Mr. & Mrs. Martin Freiberg, Mr. & Mrs. Nathan Fink, members of the Fink and Waks families, Prof. Andrew Markus and Mrs. Miriam Munz of Monash University's Australian Centre for the Study of Jewish Civilisation, Julie Grossbard of the Jewish Museum of Australia, Ladies and Gentlemen.

My name is Sylvia Gelman.It is my special privilege this evening to chair a panel discussion on the leadership role in the Jewish community of the late Mina Fink, of blessed memory.

The panel is composed of Mr Nathan Fink who will speak on behalf of the family; Mr Max Zilberman, one of the Buchenwald Boys, Mrs Malvina Malinek OAM, past State and National President of the National Council of Jewish Women; and Mrs Saba Feniger who, until her fairly recent retirement, was honorary curator of the Jewish Holocaust Museum.

I have been asked to provide a word portrait of the woman who became a legend in her own lifetime. The panelists, in the chronological order of Mina Fink's leadership activities, will speak about her organisational work and it's impact on the community. Individuals in the audience may then offer further new material.

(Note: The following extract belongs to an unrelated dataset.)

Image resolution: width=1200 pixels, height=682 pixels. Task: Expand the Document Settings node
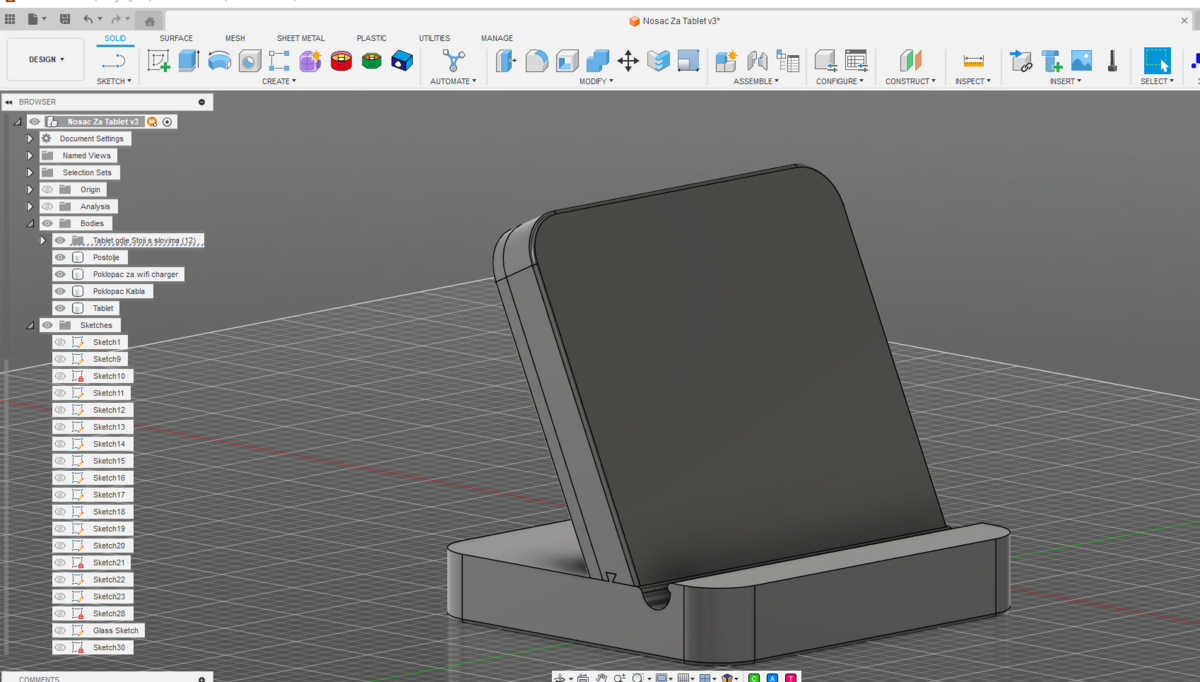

All of us here this evening would have known the public Mina Fink, the Mina Fink of committees, of organisations - the United Jewish Overseas Relief Fund, the Australian Jewish Welfare and Relief Society, the National Council of Jewish Women, the State Zionist Council of Victoria and the Jewish Holocaust Museum.

Fewer may have known much about her private life.

Born in 1913 in Bialystock, Poland Mina Miriam Waks was the second of three children and the only girl. Tragically, she lost both parents before she was eight years old. The family was split up - the older brother went to live with their paternal grandparents; Mina and her younger brother went to live with their maternal grandparents, in what has been described as genteel poverty.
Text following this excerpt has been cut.